• [WHAT THE TASK REQUIRES]: Wherever the string "Sync" appears in a line of the listing below, report that line.

• [SUPPLIED MATERIAL]:
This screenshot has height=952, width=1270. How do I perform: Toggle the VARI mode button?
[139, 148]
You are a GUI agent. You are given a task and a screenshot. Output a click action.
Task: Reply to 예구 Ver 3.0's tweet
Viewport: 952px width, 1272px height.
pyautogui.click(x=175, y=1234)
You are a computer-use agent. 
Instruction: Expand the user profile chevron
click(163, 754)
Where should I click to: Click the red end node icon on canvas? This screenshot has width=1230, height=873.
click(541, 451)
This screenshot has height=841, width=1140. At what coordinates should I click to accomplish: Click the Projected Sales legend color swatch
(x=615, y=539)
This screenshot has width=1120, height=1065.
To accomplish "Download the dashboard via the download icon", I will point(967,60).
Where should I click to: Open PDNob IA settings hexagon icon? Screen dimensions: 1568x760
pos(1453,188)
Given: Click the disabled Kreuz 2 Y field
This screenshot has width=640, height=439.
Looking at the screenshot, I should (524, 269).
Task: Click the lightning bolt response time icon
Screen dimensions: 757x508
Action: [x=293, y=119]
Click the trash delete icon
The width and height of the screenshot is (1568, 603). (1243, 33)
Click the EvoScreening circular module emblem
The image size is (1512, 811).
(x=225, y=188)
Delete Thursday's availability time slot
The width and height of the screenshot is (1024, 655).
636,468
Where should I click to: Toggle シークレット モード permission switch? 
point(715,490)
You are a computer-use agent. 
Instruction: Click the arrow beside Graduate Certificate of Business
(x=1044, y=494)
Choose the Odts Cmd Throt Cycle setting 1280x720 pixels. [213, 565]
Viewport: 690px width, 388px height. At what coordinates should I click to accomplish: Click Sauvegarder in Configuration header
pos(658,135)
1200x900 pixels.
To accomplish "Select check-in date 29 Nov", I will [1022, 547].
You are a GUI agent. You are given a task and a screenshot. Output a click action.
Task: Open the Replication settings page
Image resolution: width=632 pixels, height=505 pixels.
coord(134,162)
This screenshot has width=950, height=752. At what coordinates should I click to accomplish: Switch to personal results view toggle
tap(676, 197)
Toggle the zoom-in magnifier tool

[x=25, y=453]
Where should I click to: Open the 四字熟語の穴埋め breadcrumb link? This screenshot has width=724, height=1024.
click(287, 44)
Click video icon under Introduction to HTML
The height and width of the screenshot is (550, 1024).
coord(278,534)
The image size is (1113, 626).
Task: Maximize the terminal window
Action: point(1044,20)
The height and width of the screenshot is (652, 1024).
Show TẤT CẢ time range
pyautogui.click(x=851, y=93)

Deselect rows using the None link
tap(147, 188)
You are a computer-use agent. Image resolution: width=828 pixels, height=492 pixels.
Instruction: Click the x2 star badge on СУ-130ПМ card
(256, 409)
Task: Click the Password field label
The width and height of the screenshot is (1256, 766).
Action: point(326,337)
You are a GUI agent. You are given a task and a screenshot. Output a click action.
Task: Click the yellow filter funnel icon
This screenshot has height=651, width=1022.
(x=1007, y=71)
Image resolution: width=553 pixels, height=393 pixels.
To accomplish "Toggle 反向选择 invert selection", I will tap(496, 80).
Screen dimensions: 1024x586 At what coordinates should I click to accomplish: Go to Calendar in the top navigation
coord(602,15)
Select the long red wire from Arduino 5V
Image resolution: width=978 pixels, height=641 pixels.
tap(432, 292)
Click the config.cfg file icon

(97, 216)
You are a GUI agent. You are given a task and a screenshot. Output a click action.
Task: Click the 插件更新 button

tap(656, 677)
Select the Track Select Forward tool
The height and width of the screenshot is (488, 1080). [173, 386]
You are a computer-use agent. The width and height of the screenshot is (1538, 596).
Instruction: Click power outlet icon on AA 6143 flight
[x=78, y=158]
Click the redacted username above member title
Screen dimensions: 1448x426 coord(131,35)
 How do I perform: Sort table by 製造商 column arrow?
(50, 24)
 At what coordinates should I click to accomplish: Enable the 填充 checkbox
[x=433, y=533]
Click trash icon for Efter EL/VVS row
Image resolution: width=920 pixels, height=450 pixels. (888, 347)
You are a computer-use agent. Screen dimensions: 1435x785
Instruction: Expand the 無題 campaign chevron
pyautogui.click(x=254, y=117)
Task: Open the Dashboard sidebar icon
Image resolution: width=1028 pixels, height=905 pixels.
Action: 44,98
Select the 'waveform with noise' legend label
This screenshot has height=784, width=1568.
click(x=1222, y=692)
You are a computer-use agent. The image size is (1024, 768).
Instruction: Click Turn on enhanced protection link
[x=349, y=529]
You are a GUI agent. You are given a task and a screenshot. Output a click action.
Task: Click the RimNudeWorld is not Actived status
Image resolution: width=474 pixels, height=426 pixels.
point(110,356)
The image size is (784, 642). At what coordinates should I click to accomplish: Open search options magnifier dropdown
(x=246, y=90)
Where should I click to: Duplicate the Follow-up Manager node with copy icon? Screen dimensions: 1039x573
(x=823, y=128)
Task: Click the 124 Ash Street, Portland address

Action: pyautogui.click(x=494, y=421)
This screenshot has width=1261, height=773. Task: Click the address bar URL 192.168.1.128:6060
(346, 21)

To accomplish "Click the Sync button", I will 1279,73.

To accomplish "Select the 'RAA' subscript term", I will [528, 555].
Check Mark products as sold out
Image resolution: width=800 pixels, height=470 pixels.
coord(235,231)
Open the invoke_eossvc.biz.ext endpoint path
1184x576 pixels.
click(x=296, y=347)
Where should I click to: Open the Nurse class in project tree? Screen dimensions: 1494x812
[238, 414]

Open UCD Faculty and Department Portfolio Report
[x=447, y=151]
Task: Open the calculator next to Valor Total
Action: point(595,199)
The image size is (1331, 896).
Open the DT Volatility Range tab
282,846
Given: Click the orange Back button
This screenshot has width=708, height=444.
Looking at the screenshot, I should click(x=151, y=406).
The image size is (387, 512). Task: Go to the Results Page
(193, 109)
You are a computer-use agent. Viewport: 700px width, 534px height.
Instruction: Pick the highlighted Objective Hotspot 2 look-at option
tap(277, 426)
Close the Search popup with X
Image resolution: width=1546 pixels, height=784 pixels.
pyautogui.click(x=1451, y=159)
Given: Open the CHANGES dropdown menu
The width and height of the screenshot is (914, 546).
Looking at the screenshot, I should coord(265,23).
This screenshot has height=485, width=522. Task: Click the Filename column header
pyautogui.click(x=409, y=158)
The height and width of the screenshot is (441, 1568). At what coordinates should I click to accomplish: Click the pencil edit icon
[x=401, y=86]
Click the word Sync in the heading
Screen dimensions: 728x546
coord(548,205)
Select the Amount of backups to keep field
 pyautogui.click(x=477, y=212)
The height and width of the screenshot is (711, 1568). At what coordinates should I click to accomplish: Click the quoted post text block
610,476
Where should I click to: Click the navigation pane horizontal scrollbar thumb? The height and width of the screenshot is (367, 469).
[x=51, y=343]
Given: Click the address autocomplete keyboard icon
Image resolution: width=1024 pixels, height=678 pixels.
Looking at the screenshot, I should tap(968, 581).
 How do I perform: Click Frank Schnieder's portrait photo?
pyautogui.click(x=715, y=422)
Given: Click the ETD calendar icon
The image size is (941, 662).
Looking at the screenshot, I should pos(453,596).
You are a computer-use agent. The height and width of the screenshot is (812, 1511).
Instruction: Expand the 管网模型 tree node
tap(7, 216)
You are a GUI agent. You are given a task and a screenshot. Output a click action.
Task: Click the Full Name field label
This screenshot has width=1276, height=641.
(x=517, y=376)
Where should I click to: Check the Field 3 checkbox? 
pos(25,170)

• [SOLUTION TO THE EXERCISE]:
To accomplish "Click the Sync button", I will 1279,73.
Click the word Sync in the heading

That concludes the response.